From: Doug Ledford <dledford-H+wXaHxf7aLQT0dZR+AlfA@public.gmane.org>
To: "Wan, Kaike" <kaike.wan-ral2JQCrhuEAvxtiuMwx3w@public.gmane.org>
Cc: "linux-rdma-u79uwXL29TY76Z2rM5mHXA@public.gmane.org"
<linux-rdma-u79uwXL29TY76Z2rM5mHXA@public.gmane.org>,
"Hefty,
Sean" <sean.hefty-ral2JQCrhuEAvxtiuMwx3w@public.gmane.org>,
"Weiny, Ira" <ira.weiny-ral2JQCrhuEAvxtiuMwx3w@public.gmane.org>,
Jason Gunthorpe
<jgunthorpe-ePGOBjL8dl3ta4EC/59zMFaTQe2KTcn/@public.gmane.org>,
"Hal Rosenstock
(hal-LDSdmyG8hGV8YrgS2mwiifqBs+8SCbDb@public.gmane.org)"
<hal-LDSdmyG8hGV8YrgS2mwiifqBs+8SCbDb@public.gmane.org>,
Or Gerlitz <ogerlitz-VPRAkNaXOzVWk0Htik3J/w@public.gmane.org>
Subject: Re: [PATCH v2 RFC] IB/sa: Route SA pathrecord query through netlink
Date: Tue, 26 May 2015 10:57:18 -0400 [thread overview]
Message-ID: <1432652238.28905.108.camel@redhat.com> (raw)
In-Reply-To: <3F128C9216C9B84BB6ED23EF16290AFB0CAB3806-8k97q/ur5Z2krb+BlOpmy7fspsVTdybXVpNB7YpNyf8@public.gmane.org>
[-- Attachment #1: Type: text/plain, Size: 8386 bytes --]
On Tue, 2015-05-26 at 14:03 +0000, Wan, Kaike wrote:
> I. Introduction
>
> After posting our design to the mailing list, we received comments concerning various aspects of the
> design from Sean Hefty, Ira Weiny, Jason Gunthorpe, and Doug Ledford. Thank you all for the help.
>
> The main issues are listed below:
> 1. Extensibility: the design should be flexible and readily extended to other applications;
> 2. Multiple data records: a query can return multiple data records (eg multiple pathrecords);
> 3. Existing code: the design should use existing code as much as possible;
> 4. Various query points in the kernel: what are the requirements (parameters, expected results) for
> various queries that may exist in the kernel (IPoIB, RDMA CM, etc).
>
> As our subject title indicates, we are trying to design for the kernel to query a local user-space
> service, more specifically, for the ib_sa module to send a pathrecord query to a local user-space SA cache.
> If anyone has information or requirements for other kernel query points, we will be happy to know.
>
> In our previous design, we created a data header to contain various information about the query and
> response:
>
> struct ib_nl_data_hdr {
> __u8 version;
> __u8 opcode;
> __u16 status;
> __u16 type;
> __u16 reserved;
> __u32 flags;
> __u32 length;
> };
>
> This was modeled after the ibacm messages and the message layout is diagrammed below:
>
> +----------------+
> | netlink header |
> +----------------+
> | Data header |
> +----------------+
> | Data |
> +----------------+
>
> The design was extensible, but suffered from the fact that it did not take full use of the netlink
> message header.

### DATA SUPPLIED
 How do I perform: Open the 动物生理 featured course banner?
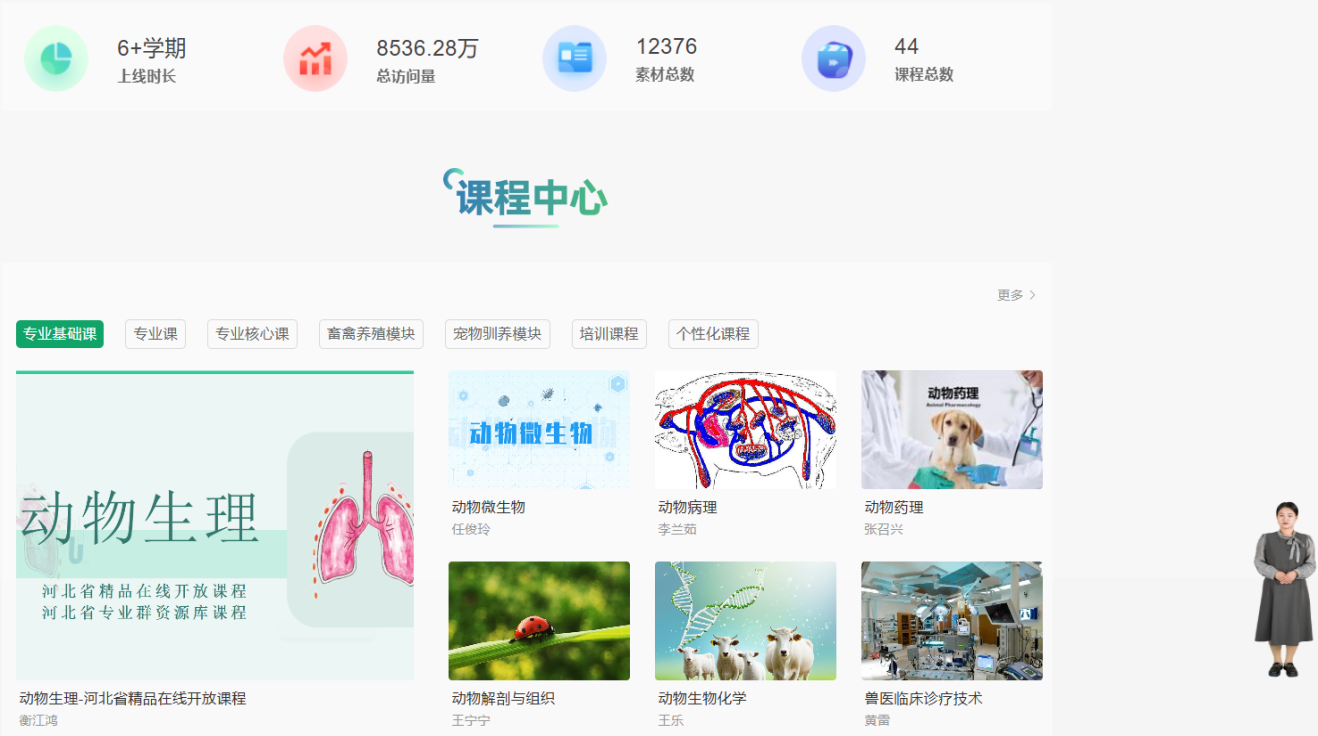[215, 526]
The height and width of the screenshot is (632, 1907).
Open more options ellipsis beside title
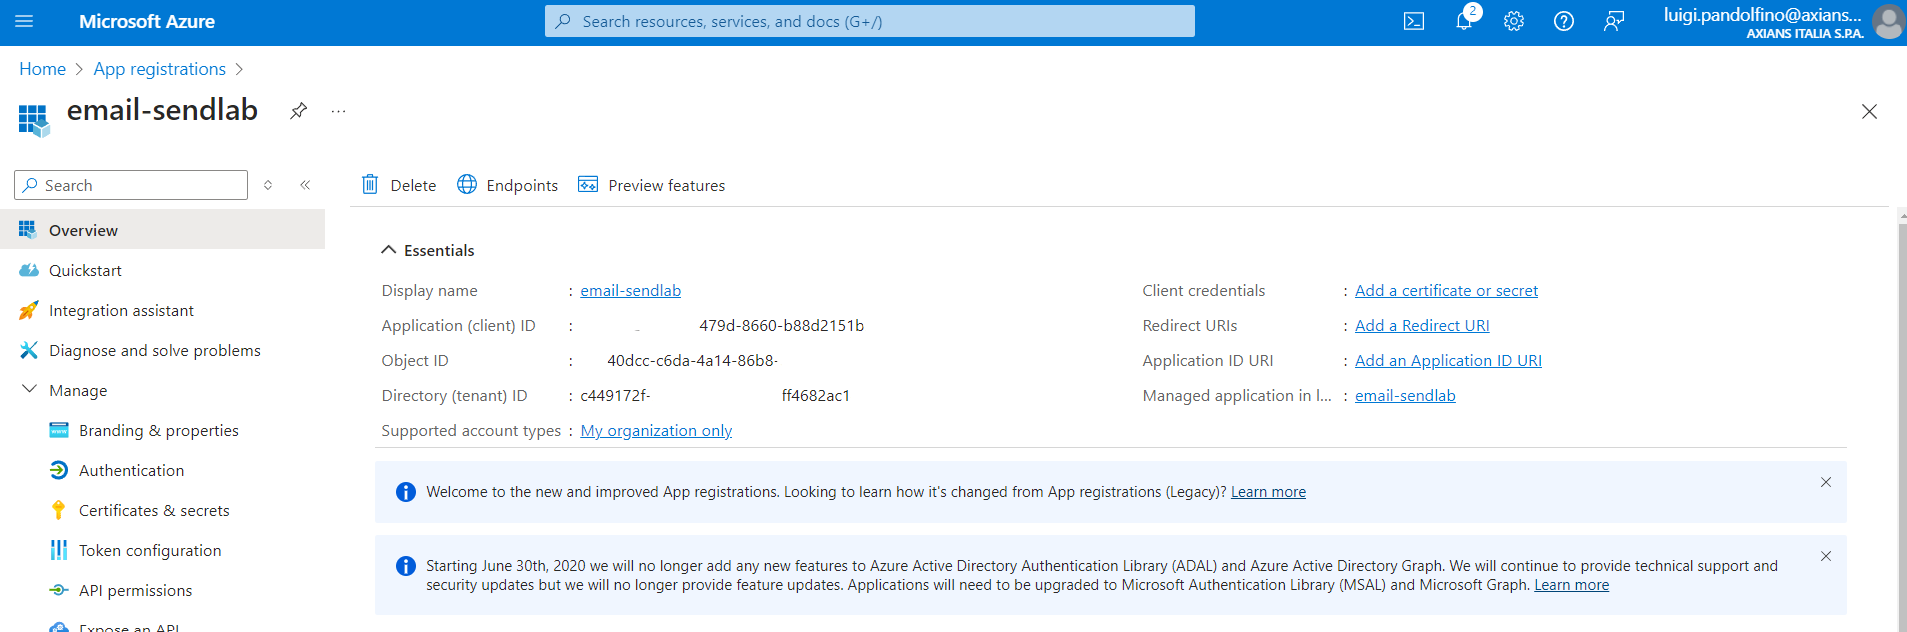click(x=338, y=111)
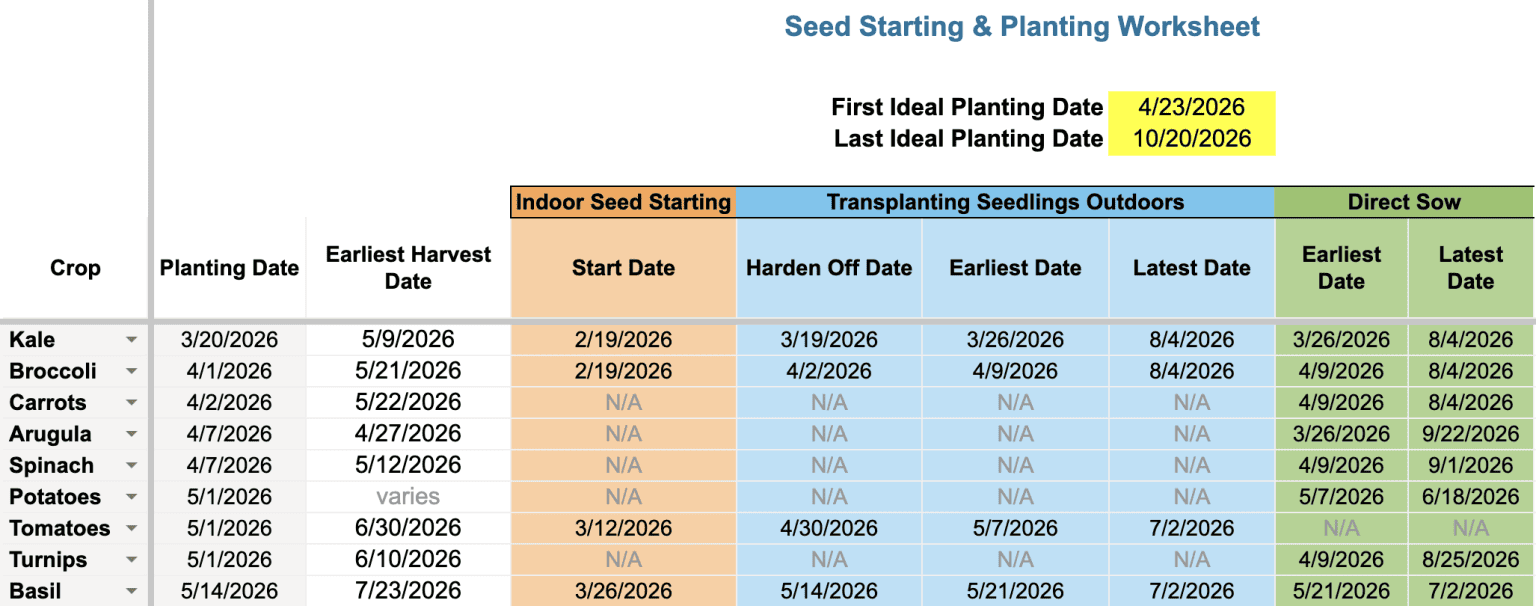Expand the Tomatoes crop dropdown arrow
1536x606 pixels.
[131, 529]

### WHAT TO WORK ON
• A. In the netlink pathrecord email, why does the writer say the previous design with the data header fell short, even though it was extensible?
• B. Can you translate this sentence from the netlink pathrecord email into Spanish: "If anyone has information or requirements for other kernel query points, we will be happy to know."
• C. Pick up the netlink pathrecord email after its last sentence and continue writing it.

### THE ANSWERS
• A. It fell short because it did not make full use of the netlink message header. Instead, it placed a separate data header, modeled after the ibacm messages, between the netlink header and the data.

• B. Si alguien tiene información o requisitos para otros puntos de consulta del kernel, nos alegrará saberlo.

• C.
>
> In this version of the design, we will make full use of the netlink header and the existing attribute
> interface, as detailed below.
>
> II. Message layout
>
> The general message layout is shown here:
>
>
> +----------------+
> | netlink header |
> +----------------+
> | Attribute 1 |
> +----------------+
> | Attribute 2 |
> +----------------+
> | ... |
> +----------------+
> | Attribute N |
> +----------------+
>
> The number of attributes present in the request/response varies. As shown, there is no new data
> header to describe either the request nor the response. The netlink header and various attributes
> will be described later.
>
> III. Netlink protocol, multicast group, and kernel client
>
> This design is targeted to the NETLINK_RDMA protocol, and a new multicast group RDMA_NL_GROUP_LS is
> added for the local service:
>
> enum {
> RDMA_NL_GROUP_CM = 1,
> RDMA_NL_GROUP_IWPM,
> RDMA_NL_GROUP_LS,
> RDMA_NL_NUM_GROUPS
> };
>
> In addition, each kernel client should define a client index so that the common rdma code could
> route the response to the right client. For this purpose, we define the RDMA_NL_SA client for the
> ib_sa module:
>
> enum {
> RDMA_NL_RDMA_CM = 1,
> RDMA_NL_NES,
> RDMA_NL_C4IW,
> RDMA_NL_SA,
> RDMA_NL_NUM_CLIENTS
> };
>
> As mentioned previously, each query point in the kernel should have its own client index.
>
> IV. Netlink message header
>
> The netlink header is copied here:
>
> struct nlmsghdr {
> __u32 nlmsg_len; /* Length of message including header */
> __u16 nlmsg_type; /* Message content */
> __u16 nlmsg_flags; /* Additional flags */
> __u32 nlmsg_seq; /* Sequence number */
> __u32 nlmsg_pid; /* Sending process port ID */
> };
>
> The message type for rdma clients is also copied below:
>
> #define RDMA_NL_GET_TYPE(client, op) ((client << 10) + op)
>
> More clearly:
>
> Bits Description
> --------------------------
> 15-10 Client index
> 09-00 Opcode
>
> As described previously, a netlink message is routed by protocol (NETLINK_RDMA), multicast group
> (RDMA_NL_LS), and client (encoded in the nlmsg_type field for rdma messages). Therefore, the
> opcode (encoded in nlmsg_type), the sequence number (nlmsg_seq) and addition flags (nlmsg_flags)
> are all local to the client. This is important when we define these fields as they can overlap for
> different clients.
>
> (1) Opcode
>
> The opcode for local service SA client is defined below:
>
> enum {
> RDMA_NL_LS_OP_RESOLVE = 0,
> RDMA_NL_LS_OP_SET_TIMEOUT,
> RDMA_NL_LS_NUM_OPS
> };
>
> The RESOLVE opcode is used by the ib_sa to send pathrecord query to the user-space application
> while the SET_TIMEOUT opcode can be used by the user-space application to set the netlink timeout
> value for the kernel client. Additional opcodes can be added if necessary.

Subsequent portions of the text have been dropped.